**Texto de lectura**
>>>>
Reflexiones en torno a la película La educación prohibida

¿Quién puede estar satisfecho con el estado de la educación? No vivimos una catástrofe, pues el acceso se ha expandido, los medios se han multiplicado, el conocimiento alcanza cuotas antes inimaginables, etcétera, pero la mayoría de países están descontentos con sus resultados, las desigualdades se eternizan, la presión sobre la adolescencia se torna excesiva, el malestar docente crece, la institución pierde pie ante los nuevos medios y políticas y proyectos no dan los resultados apetecidos.

Ese es el panorama en que aparece La educación prohibida, un documental que critica el actual modelo escolar, sugiere algunas alternativas y lo envuelve todo en una confusa cháchara de la que es difícil sacar algo en claro. Vale recordar que la escolarización universal ha tenido por función formar súbditos y asalariados, pero no se debería olvidar que también ha contribuido a la ciudadanía política y social, es excesivo vincularla al nazismo y no cabe ignorar lo que debe a la demanda popular y al expansionismo profesional.
<<<<
**Material proporcionado**
>>>>
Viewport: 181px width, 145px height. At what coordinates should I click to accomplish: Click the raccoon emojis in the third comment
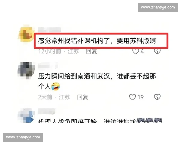click(x=149, y=121)
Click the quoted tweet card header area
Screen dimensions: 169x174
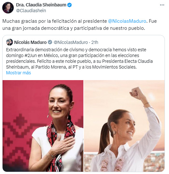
<<<<
**Acciones requeridas**
[A] Enumere todos los problemas de la educación que el texto de lectura menciona después de afirmar que no vivimos una catástrofe.
[B] Devuelva sin cambios el fragmento del texto de lectura que comienza en las palabras "Ese es el panorama" y termina después de "al expansionismo profesional.".

**Respuestas**
[A]
- La mayoría de países están descontentos con sus resultados.
- Las desigualdades se eternizan.
- La presión sobre la adolescencia se torna excesiva.
- El malestar docente crece.
- La institución pierde pie ante los nuevos medios.
- Políticas y proyectos no dan los resultados apetecidos.

[B]
Ese es el panorama en que aparece La educación prohibida, un documental que critica el actual modelo escolar, sugiere algunas alternativas y lo envuelve todo en una confusa cháchara de la que es difícil sacar algo en claro. Vale recordar que la escolarización universal ha tenido por función formar súbditos y asalariados, pero no se debería olvidar que también ha contribuido a la ciudadanía política y social, es excesivo vincularla al nazismo y no cabe ignorar lo que debe a la demanda popular y al expansionismo profesional.